> **TASK TO COMPLETE**
In the forum thread below about generator and battery setup, rewrite the paragraph beginning "So, along with batteries" as a short list of the equipment it names.

> **DOCUMENT**
# Need battery advice....just bought a 16KW generator



## TxGypsy (Nov 23, 2006)

I just bought a generac 16 KW propane generator. I'll be using it to power the shop and using solar panels to power the house. I'll be using the generator to top up the battery bank while it's running. No sense in wasting fuel. My question to ya'll is in 3 parts.

1. How many batteries would you recommend I start out with? I know there are sizing sheets but I don't really fit any of them. I won't be using as much as a conventional house would. I will have a small, very energy efficient house with as many gas appliances as possible. I'd like to start out with the minimum number of batteries and add to them until I find what is right for me. What would you suggest as the minimum?

2. From my research it looks like sealed gel batteries are the way to go. I have found one place that has a 12 volt 90 amp gel battery for $169.95 with free shipping(lol....I know the shipping isn't free...it's figured in). Is this a good deal? Can you recommend a better deal?

3. How would you hook up the batteries to the generator to keep them charging while the generator is running? I know I will need a volt regulator. My 'significant other' says that you should just plug in a 110 battery charger to the generator and charge the battery bank that way. Doesn't make sense to me....plug the charger into the interter so that the charger can turn AC back into DC. Kind of one of those....here's your sign type things. Any links you could send my way with scematics would be appreciate. I tend to get that deer in the headlight look when I start reading about all the technical aspects. Pictures are good! Thanks!

PS.....I'm really hoping that the solar panels will keep the battery bank topped up and this won't even be a problem.


----------



## Ed_Stanton (Dec 28, 2004)

I'm not sure that I understand your needs, but I'd think that you either need to do an electrical needs audit (how much power you need your batteries to provide to power the things in your house for how long), or you need to provide a financial budget? There are too many options as to how many batteries you can use and their costs. Is your inverter 12 volt, 24 volt or 48 volt? Does your inverter have a charge controller installed as part of it? What brand of inverter do you have, just out of interest?

You cannot simply plug a 110 v battery charger connected to your batteries and then into your generator. It doesn't quite work that way. Also, YOU MUST have a seperate charge controller (than as part of the inverter) coming from your solar panels to your batteries. So to use the generator and the solar panels connected to the batteries, you'll need 2 seperate charge controllers, one of which can be part of the inverter. 

So, along with batteries, you'll need a solar charge controller, a generator charge controller/inverter sized to how your batteries are to be configured 12v, 24, 48v. You'll also need a DC disconnect box, an AC disconnect box, correct sized cables and you'll need to wire the batteries to each other correctly as in series, parallel or a combo of both to meet your needs. Also, you could do with a meter, such as some charge controllers provide, or get a seperate meter, such as the Tri-metric. Otherwise, you'll have a tougher time figuring out the state of charge and discharge of your batteries.

> **GIVEN DATA**
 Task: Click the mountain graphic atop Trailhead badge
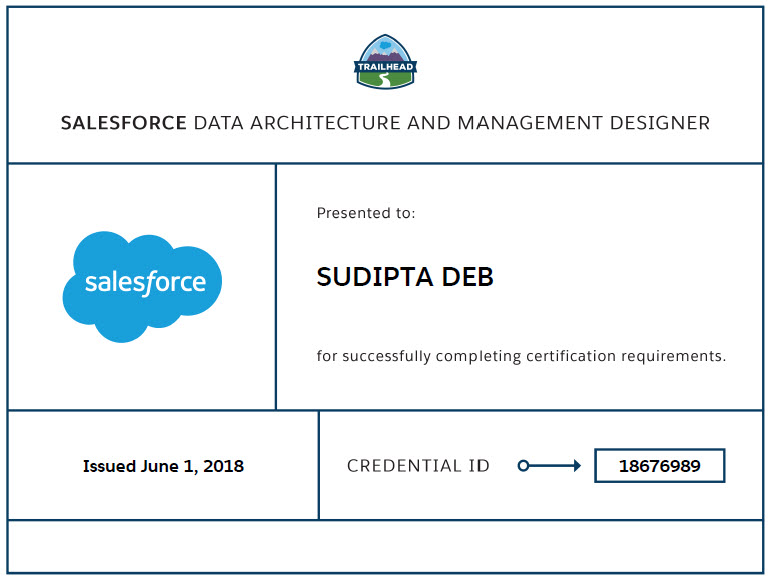pyautogui.click(x=385, y=48)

> **COMPLETE OUTPUT**
- Batteries
- A solar charge controller
- A generator charge controller/inverter sized to the battery configuration (12V, 24V or 48V)
- A DC disconnect box
- An AC disconnect box
- Correctly sized cables
- Battery wiring in series, parallel or a combination of both
- Optionally, a meter (built into some charge controllers, or a separate one such as the Tri-metric) to make it easier to track the batteries' state of charge and discharge